Avec « Passions Croisées », la version italienne d’Orphée et Eurydice, opéra de Christoph Willibald Gluck, a été transposée en Angleterre au 16e siècle.
Cette version italienne fut créée à Vienne le 5 octobre 1762 au Burgtheater en présence de l’impératrice Marie-Thérèse. Le livret, en italien, est de Ranieri de Calzabigi, la chorégraphie du ballet réglée par Gasparao Angiolini et le rôle-titre était tenu par le castrat Gaetano Guadagni.

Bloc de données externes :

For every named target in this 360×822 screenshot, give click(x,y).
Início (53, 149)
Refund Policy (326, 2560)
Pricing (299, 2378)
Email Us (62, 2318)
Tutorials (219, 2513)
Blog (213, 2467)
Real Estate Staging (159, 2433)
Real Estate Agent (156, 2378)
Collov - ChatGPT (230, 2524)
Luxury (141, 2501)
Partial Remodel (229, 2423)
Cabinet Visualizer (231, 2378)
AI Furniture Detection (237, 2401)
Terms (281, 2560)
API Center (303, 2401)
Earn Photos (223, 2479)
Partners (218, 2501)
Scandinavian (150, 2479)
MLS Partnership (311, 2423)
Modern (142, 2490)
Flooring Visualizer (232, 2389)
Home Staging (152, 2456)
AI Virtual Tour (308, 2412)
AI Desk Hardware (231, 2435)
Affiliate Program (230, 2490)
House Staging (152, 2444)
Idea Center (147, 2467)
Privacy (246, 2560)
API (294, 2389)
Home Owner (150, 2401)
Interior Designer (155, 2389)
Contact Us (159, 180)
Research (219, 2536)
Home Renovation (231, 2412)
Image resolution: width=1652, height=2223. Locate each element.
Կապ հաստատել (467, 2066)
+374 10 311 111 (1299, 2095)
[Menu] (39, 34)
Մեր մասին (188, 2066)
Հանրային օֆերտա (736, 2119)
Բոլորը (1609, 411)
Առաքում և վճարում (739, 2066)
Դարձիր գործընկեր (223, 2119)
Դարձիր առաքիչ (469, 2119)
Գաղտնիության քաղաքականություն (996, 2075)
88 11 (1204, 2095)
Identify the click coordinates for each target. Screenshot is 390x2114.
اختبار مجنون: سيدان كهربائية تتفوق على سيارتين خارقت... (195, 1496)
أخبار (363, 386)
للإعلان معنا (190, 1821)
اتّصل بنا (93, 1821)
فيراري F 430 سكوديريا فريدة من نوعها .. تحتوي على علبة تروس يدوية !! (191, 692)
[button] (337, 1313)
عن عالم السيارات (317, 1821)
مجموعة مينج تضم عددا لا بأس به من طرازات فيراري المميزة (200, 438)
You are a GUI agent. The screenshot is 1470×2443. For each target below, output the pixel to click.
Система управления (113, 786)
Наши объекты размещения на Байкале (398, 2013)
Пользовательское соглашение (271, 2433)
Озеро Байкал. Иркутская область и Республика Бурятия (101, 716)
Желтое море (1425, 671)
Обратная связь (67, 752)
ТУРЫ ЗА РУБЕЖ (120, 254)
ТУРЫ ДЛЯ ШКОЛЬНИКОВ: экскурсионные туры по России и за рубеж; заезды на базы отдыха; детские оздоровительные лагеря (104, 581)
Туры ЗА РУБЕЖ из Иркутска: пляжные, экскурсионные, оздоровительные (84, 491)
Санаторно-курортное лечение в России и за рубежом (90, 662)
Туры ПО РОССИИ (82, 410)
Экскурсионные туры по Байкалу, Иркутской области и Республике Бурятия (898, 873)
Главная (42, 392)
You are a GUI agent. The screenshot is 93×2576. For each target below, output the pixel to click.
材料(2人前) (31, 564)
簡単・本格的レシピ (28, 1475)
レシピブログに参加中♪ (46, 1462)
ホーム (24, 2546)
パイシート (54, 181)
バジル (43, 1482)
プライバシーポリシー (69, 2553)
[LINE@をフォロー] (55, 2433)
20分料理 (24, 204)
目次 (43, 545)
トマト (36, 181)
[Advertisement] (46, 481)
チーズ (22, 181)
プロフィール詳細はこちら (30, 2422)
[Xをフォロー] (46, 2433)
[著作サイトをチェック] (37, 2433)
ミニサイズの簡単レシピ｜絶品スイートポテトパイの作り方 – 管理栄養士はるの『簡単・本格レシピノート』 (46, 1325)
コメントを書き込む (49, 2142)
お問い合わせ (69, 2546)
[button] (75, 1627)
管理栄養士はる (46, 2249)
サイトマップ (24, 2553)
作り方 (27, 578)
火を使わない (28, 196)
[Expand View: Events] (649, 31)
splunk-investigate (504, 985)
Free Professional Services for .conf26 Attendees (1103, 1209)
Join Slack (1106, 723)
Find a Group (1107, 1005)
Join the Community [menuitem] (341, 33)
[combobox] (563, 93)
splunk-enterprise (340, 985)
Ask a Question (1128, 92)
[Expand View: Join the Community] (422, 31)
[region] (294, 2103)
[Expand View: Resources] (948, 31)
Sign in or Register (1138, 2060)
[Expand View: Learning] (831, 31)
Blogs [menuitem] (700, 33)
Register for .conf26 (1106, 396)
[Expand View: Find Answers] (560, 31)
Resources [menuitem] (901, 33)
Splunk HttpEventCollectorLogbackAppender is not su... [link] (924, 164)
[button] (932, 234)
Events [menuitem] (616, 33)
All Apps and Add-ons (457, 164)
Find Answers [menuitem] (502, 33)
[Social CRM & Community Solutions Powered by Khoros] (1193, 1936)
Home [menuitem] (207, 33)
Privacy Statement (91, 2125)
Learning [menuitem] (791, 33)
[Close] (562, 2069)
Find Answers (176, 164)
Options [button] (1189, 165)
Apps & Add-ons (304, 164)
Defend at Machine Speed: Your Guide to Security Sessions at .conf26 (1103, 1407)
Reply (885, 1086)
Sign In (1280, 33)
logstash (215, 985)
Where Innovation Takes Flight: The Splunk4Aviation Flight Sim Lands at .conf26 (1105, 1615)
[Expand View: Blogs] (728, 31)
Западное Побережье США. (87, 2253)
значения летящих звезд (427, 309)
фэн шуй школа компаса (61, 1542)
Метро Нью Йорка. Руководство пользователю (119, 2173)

Ce soir, c’est en Angleterre, au 16e siècle que se déroula le chef d’œuvre de Gluck. La reine Elisabeth vient de faire assassiner sa cousine (et secrète amante) Marie Stuart. S’enfermant dans la folie, elle se projette dans le mythe d’Orphée et Eurydice pour sauver un amour impossible. La royauté oscille entre folie et réalité, interrogeant l’ambiguïté des genres.
Guillem Aubry a donc fait un choix audacieux afin de présenter d’une autre manière un des mythes les plus connus de notre civilisation. Ce choix nécessitant un travestissement, Orphée est interprété par le tenant du rôle d’Elisabeth, le contre-ténor Léopold Gilloots-Laforge.
Les très beaux costumes élisabéthains confectionnés par Marguerite Woerlé, les effets de scène du plus bel effet, les décors certes minimalistes mais parlants réalisés pour cette occasion par Guillem Aubry, pour la mise en scène, l’Orchestre baroque « Les Ornements » jouant sur des instruments d’époque et diapason ancien, quatre choristes et 3 superbes solistes, dirigés par le chef d’orchestre très inspiré Cyril Pallaud, ont permis au public très nombreux d’apprécier l’un des chefs-d’œuvres de l’art lyrique du 18 siècle, où se côtoyaient : désir, amour, jalousie, culpabilité, courage et mort…
Grâce à la direction bien précise et avisée de Cyril Pallaud, musicien complet et homme-orchestre à la passion infatigable, les solistes et choristes ont pu donner le meilleur d’eux-mêmes avec beaucoup d’intensité et d’émotion.
Dans le rôle-titre, le contre-ténor Leopold Gilloots-Laforge a interprété un Orphée avec beaucoup d’émotion et d’humanité, tant par sa gestuelle que par sa voix homogène, empreinte de gravité et de profondeur. Quant à la soprano Margarita Polonskaya, membre de l’Académie de l’Opéra National de Paris, elle a incarné une Eurydice bouleversante et noble qui a mis en valeur son beau timbre à la fois cristallin, mais d’une grande ampleur. La soprano Thaïs Raï-Westphal a chanté et nous a enchantés dans le rôle de l’Amour avec une voix rayonnante et brillante dans les aigus et les graves.
Une soirée très réussie à tous points de vue, scénique, musicale et vocale, démontrant une fois de plus que l’opéra n’est pas forcément un orchestre de 60 musiciens, 40 chanteurs, et comme le mentionnait Guillem Aubry : « du temps de Mozart, les salles de spectacles étaient de la taille de Saint-Guillaume… ».